La reconocí en un café del Boulevard Saint-Germain-des-Prés,
su pelo castaño cayendo sin gravedad sobre sus hombros. O quizás era un café de
una ciudad con mar y sol. Café a medio tomar, sus dedos pulidos por las cuerdas
de una guitarra sujetaban un bolígrafo morado que emborronaba de notas un papel
pautado.
La
veo salir. Otea el cielo, gris, lluvioso, y abre su paraguas de granate
intenso. El día es desapacible y la tela del paraguas soporta mal que bien los
embates del viento. Parece la chica marinera en tierra manejando con esfuerzo
las velas de su esquife ante la tempestad. Pronto se cansa del inútil esfuerzo
y pliega el paraguas. Camina entonces encogida, las manos enterradas en los
bolsillos de su largo abrigo. Su figura gris y menuda se confunde con los
colores pálidos de los edificios beux-arts
de París.
O quizás la chica ha salido del café al sol mediterráneo.

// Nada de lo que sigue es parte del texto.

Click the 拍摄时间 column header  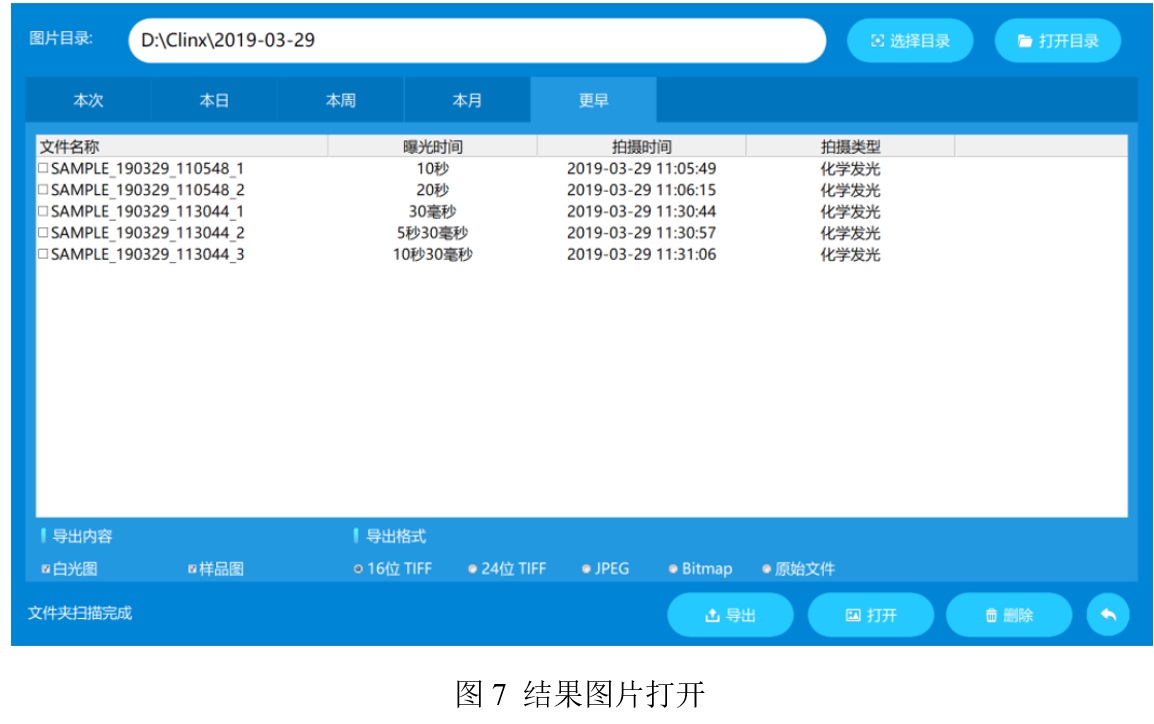coord(641,147)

Pestañea acostumbrando sus ojos al sol que reina imperial en el cielo y su
mirada se llena de luz. Hace calor, se desprende de su chaqueta de primavera
descubriendo unos delicados hombros de piel tostada. Camina por las estrechas
calles empedradas a las que asoman caserones que acumulan siglos en sus
fachadas. La sigo a distancia, sin querer molestarla, una suave brisa se
levanta meciendo su cabello. Arrastra el viento imperceptibles semillas de los
naranjos apostados aquí y allá, batallando contra el asfalto, llenándolo todo
de una sutil fragancia de flor de azahar.
2.
Vuelvo a verla en el Pont Neuf. Estaba yo, mi gabán empapado, apoyado en uno de los
balcones del puente. Pasó deprisa, hoy no era el día para contemplar como el
Sena, en los días brillantes, juega a ser espejo con el sol. Melancólica, el
rostro crispado por la tristeza.
O quizás tomó un tranvía, en el que yo leía un
periódico del día anterior, para encontrarse con un mar que siempre la estaba
llamando con el sonido bello y cadencioso de las olas. Se acomodó en uno de los
asientos junto a la ventana, apoyó su lindo hombro moreno en el cristal y se puso
a observar distraídamente el paisaje, abstraída de la masa sudorosa y chillona
que viajaba con ella. Tatareaba canciones alegres. El tranvía amarillo
avanzaba, crujían las maderas, chirriaban las ruedas de metal.
3.
La
chica permanecía parada al final del puente Neuf,
la ille ante ella. Las sobrias fantasías
arquitectónicas del barón Hausman conviven aquí con logros tardomedievales. Las
agujas góticas de Notre Dame no se ven, pero se intuyen. Decidió que sí quería
saludar al Sena y bajó hasta sus aguas. Al borde de la hormigonada orilla, sacó
su libretilla de papel pautado del amplio bolso y arrancó una de sus hojas de
cartulina. Las gotas de lluvia la besaron y convirtieron la tinta negra en
lágrimas, ella misma lloraba. Hizo un barquito con la cartulina, doblándola
cuidadosamente y la posó sobre el agua. La suave corriente lo alejó de ella.
O quizás, cerca de las dunas que guardaban un
mar de azul eléctrico el tranvía se detuvo, abrió sus puertas y del transporte
de madera y hierro salió ella. Se dirigió morosamente a la playa y se detuvo en
la orilla, el mar permanecía manso y quieto, las débiles olas rompían con
desgana convirtiéndose en espuma. Desde
lo alto de la duna donde estoy sentado la veo desvestirse, olvidado todo pudor,
solo permanece sobre piel su verde ropa interior. Se adentra en el mar,
sostiene en alto un barquito de papel que ha elaborado con una hoja de
cartulina de su libretita de papel pautado. Bracea torpemente hasta que deja
atrás las olas de la orilla y posa su navío de papel sobre el agua salada y lo
hace a la mar. Lo ve alejarse, movido por el viento y queda ella flotando boca
arriba en la inmensa y brillante masa azul. Cierra los ojos para protegerse del
sol, el mundo queda reducido a un destello amarillo. Sonríe.
4.
O puede que todo esto lo soñara y donde me
encontré con la chica fue en un puesto de flores en la calle Corrientes, Buenos
Aires, ella vendía claveles y gardenias. O quizás todo fuera una canción.